I think the idea of this project was to be portable and such so it kind of makes sense to not force a database onto people. You could actually do this in memory as well.
That whole redisqueue thingy can be added in crawler.go right below "c := colly.NewCollector(" (just search for it)
I'll share my code when I a have fully implemented this.
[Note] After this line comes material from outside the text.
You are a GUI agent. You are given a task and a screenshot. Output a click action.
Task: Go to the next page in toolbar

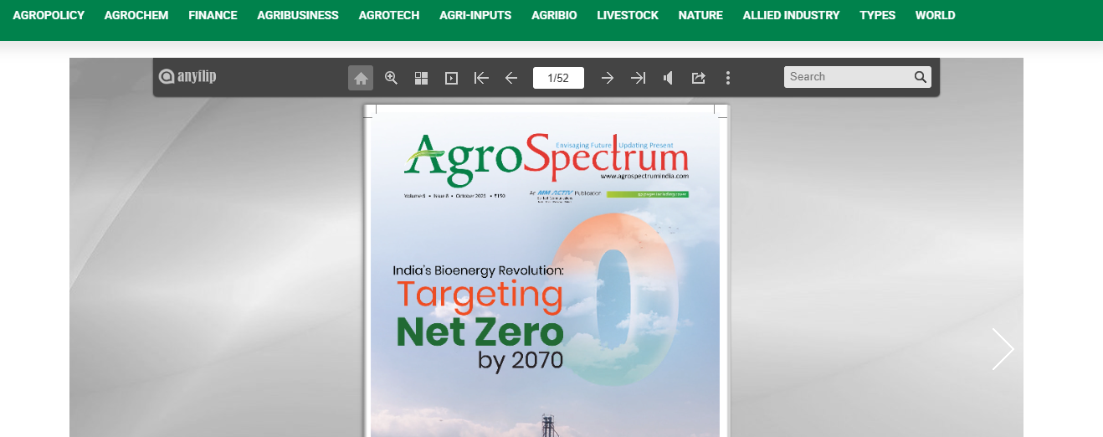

I actually have it running without colly in a much simpler scraper that just uses http and regex on the html
Here is how I solved the issue in my project (I have to Queues a toScrape and hasScraped):
currentUrl := toScrapeQueue.Pop(nameOfQueue)
if currentUrl == "" {
c.Status = statusIdle
continue
}
c.Status = statusPreparing
if !notScrapepable(currentUrl) {
log("Starting to crawl "+currentUrl, errorNotice)
req := NewRequest(currentUrl)
c.Status = statusResponse
resp, err := req.Do()
if err != nil {
logError(err)
continue
}
c.Status = statusParsing
if resp.IsDiscarded {
log("Request to "+currentUrl+" discarded", errorNotice)
continue
}
log("Crawled "+currentUrl, errorNotice)
// Redis
allUrlsExtracted := extractURLs(string(resp.Body))
for urlToTest := range allUrlsExtracted {
if !hasScrapedQueue.IsMember(urlToTest, redisHasScrapedQueue) {
toScrapeQueue.Push(urlToTest, redisToScrapeQueue)
}
}
hasScrapedQueue.UniqueAdd(currentUrl, redisHasScrapedQueue)
And my Redis Wrapper:
func (q *Queue) UniqueAdd(value string, key string) {
newLength, err := q.red.SAdd(ctx, key, value).Result()
if err != nil {
log("Could not push item nr. ("+fmt.Sprint(newLength)+") ->"+err.Error(), errorError)
}
}
func (q *Queue) IsMember(value string, key string) bool {
isMember, _ := q.red.SIsMember(ctx, key, value).Result()
return isMember
}
func (q *Queue) AllMembers(key string) []string {
allMembers, _ := q.red.SMembers(ctx, key).Result()
return allMembers
}
func (q *Queue) Size(key string) int64 {
queueLen, _ := q.red.LLen(ctx, key).Result()
return queueLen
}
func (q *Queue) SetSize(key string) int64 {
queueLen, _ := q.red.SCard(ctx, key).Result()
return queueLen
}
func (q *Queue) Pop(key string) string {
poppedElement, err := q.red.LPop(ctx, key).Result()
if err != nil {
log("Could not pop ("+poppedElement+") ->"+err.Error(), errorError)
}
return poppedElement
}
func (q *Queue) Push(value string, key string) {
newLength, err := q.red.LPush(ctx, key, value).Result()
if err != nil {
log("Could not push item nr. ("+fmt.Sprint(newLength)+") ->"+err.Error(), errorError)
}
}
Redis SADD is actually not slowing me down as much as I thought, you can read about what I mean here: https://redis.io/commands/sadd
EDIT: Collyv2 doesn't support queue anymore....... lol
I actually found a simpler fix: you can use HasVisited
The dolly documentation sucks.... I was searching through the code on how they implement that in memory check.
// HasVisited checks if the provided URL has been visited
func (c *Collector) HasVisited(URL string) (bool, error) {
return c.checkHasVisited(URL, nil)
}
// HasPosted checks if the provided URL and requestData has been visited
// This method is useful more likely to prevent re-visit same URL and POST body
func (c *Collector) HasPosted(URL string, requestData map[string]string) (bool, error) {
return c.checkHasVisited(URL, requestData)
}
which then calls
func (c *Collector) checkHasVisited(URL string, requestData map[string]string) (bool, error) {
h := fnv.New64a()
h.Write([]byte(URL))
if requestData != nil {
h.Write(streamToByte(createFormReader(requestData)))
}
return c.store.IsVisited(h.Sum64())
}
and returns a bool
so in crawler.go you could so something like
hasVisited, _ := crawler.C.HasVisited(urlString)
if !hasVisited{
_ = e.Request.Visit(urlString)
}
@j3ssie any plans to add this to avoid duplicate URLs ? In my case gospider
keeps crawling on the same URL and gets stuck / never ends, so I have to kill it manually.
@j3ssie any plans to add this to avoid duplicate URLs ? In my case
gospider
keeps crawling on the same URL and gets stuck / never ends, so I have to kill it manually.
Hi guys. I want to thank you for the great tool. And there are some suggestions. As the pic above shows, there are many similar URL in one site, can I have some method to ignore them. as just fetch one of them?